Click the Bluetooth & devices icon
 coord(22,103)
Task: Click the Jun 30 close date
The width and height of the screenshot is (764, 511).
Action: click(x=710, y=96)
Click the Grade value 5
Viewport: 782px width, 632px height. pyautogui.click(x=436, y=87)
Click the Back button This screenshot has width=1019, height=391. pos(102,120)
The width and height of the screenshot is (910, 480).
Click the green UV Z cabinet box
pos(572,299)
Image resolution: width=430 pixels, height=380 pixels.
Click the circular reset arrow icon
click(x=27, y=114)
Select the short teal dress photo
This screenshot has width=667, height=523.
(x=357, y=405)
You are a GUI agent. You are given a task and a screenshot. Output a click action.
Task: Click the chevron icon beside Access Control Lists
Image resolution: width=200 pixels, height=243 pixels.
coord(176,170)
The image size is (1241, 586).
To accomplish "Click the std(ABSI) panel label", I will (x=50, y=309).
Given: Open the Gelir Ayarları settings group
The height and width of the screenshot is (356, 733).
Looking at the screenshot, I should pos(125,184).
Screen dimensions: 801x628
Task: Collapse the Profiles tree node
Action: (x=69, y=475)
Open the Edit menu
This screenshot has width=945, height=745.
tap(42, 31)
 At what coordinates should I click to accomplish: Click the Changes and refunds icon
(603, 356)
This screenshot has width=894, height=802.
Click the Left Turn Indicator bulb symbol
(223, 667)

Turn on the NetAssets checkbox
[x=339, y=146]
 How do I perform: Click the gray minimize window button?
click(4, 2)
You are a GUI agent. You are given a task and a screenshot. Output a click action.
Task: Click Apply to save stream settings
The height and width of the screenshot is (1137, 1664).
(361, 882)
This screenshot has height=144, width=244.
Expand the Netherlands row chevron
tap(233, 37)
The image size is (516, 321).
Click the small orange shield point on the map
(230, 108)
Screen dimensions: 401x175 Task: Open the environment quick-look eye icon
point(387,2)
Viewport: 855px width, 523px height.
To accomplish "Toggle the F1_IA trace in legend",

----

- **Task prompt**: Repeat verbatim the opening run of entries, ending with the line that contains "Image resolution: width=430".

- **Task result**:
Click the Bluetooth & devices icon
 coord(22,103)
Task: Click the Jun 30 close date
The width and height of the screenshot is (764, 511).
Action: click(x=710, y=96)
Click the Grade value 5
Viewport: 782px width, 632px height. pyautogui.click(x=436, y=87)
Click the Back button This screenshot has width=1019, height=391. pos(102,120)
The width and height of the screenshot is (910, 480).
Click the green UV Z cabinet box
pos(572,299)
Image resolution: width=430 pixels, height=380 pixels.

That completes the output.